Mais quand je le vois arriver avec tout son attirail, sa scie, son marteau pis ses clous, je capote. Je fais semblant de rien mais en dedans je sens tout ça qui tremble. Prendre mes jambes à mon cou, c'est pas mal tout ce qui parait possible parce que je suis même pas capable de lui dire de juste se calmer, le temps que j'achète un peu de bois tsé...

08 août 2011

Envie de changement

Crevée, savoir qu'en quelques secondes contre mon oreiller je m'endormirais et quand même, être incapable d'aller me coucher, comme perdue dans l'espoir vain qu'en attendant encore un peu plus longtemps, je n'aurais pas à y aller seule. 

07 août 2011

Mauvaise combinaison

C'est un gars vraiment brillant, au point où tu te dis que peut-être il fait le niaiseux pour pas que les autres se sentent cons à côté de lui. Le niaiseux, il le fait souvent, pour rire et c'est réussi. Il est simple, simplement intelligent, et il arrive à être pragmatique et poétique, en même temps. Tu le connais, et tu veux juste le connaitre plus.

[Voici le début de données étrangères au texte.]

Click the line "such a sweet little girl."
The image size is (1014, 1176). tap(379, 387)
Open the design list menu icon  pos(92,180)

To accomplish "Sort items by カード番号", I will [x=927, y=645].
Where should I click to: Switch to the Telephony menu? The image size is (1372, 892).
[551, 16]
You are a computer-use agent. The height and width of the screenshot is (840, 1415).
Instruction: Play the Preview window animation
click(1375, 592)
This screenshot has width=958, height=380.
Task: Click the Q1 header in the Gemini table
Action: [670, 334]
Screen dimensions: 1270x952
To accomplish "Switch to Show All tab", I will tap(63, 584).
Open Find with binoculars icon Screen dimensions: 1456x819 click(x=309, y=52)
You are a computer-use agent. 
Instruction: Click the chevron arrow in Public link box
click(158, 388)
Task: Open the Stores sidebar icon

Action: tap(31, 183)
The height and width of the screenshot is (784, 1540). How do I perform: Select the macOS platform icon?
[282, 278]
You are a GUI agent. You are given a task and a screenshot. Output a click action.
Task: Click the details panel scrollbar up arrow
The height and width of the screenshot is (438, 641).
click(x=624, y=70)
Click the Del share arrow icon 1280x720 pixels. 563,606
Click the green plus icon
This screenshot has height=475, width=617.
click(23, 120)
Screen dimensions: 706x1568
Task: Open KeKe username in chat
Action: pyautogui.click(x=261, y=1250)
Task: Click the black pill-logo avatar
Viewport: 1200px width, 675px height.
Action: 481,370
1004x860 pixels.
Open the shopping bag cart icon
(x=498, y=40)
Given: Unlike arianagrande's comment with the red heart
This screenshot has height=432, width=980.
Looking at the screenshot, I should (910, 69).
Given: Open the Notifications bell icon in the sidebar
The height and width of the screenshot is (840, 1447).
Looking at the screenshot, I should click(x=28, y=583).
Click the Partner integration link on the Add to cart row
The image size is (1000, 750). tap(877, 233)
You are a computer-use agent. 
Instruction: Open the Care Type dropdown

Son défaut c'est qu'il l'aime... et que tu regardes ça en te demandant si elle, elle l'aime pour vrai. Plus il est joyeux, plus elle chiale contre tout. Il rit, elle boude. Il propose oui, elle ordonne non. Il fait un jeu de mots comique, elle le traite de con - c'est pas drôle. Quoi qu'il fasse, pour elle c'est raté. Sans arrêt elle l'humilie, critique son apparence physique, dénigre ouvertement ses performances sexuelles...

Il est tellement grand en dedans.
Et elle le réduit à rien.

04 août 2011

N'y penser plus et y penser plus

J'arrête pas de me demander s'il est finalement parti. Je me dis que s'il était parti, je pourrais enfin arrêter d'y penser. C'est vraiment con. Il est nulle part dans ma vie. C'est comme s'il était parti. Je peux arrêter d'y penser. Je pense à arrêter d'y penser, tout le temps, fait que j'y pense tout le temps. C'est vraiment con. 

03 août 2011

Moeurs

- Ça fait-tu longtemps que tu portes des jupes comme ça en bas du jarret?
- Euh... oui, pourquoi?
- T'as l'air d'une nonne.

J'ai comme figé un bout de temps, tsé, à me demander si j'avais vraiment l'air d'une nonne, et à me sentir insultée un peu... Pis j'ai réalisé un peu tard que non, franchement, ma réflexion avait pas pris la bonne direction. Ce n'était plus du tout pertinent, mais j'ai quand même dit:

- C'est pas moi qui ai l'air d'une nonne, c'est les autres filles qui ont l'air de... Je veux dire... non... c'est pas ma jupe qui est trop longue, c'est celle des autres qui est trop courte.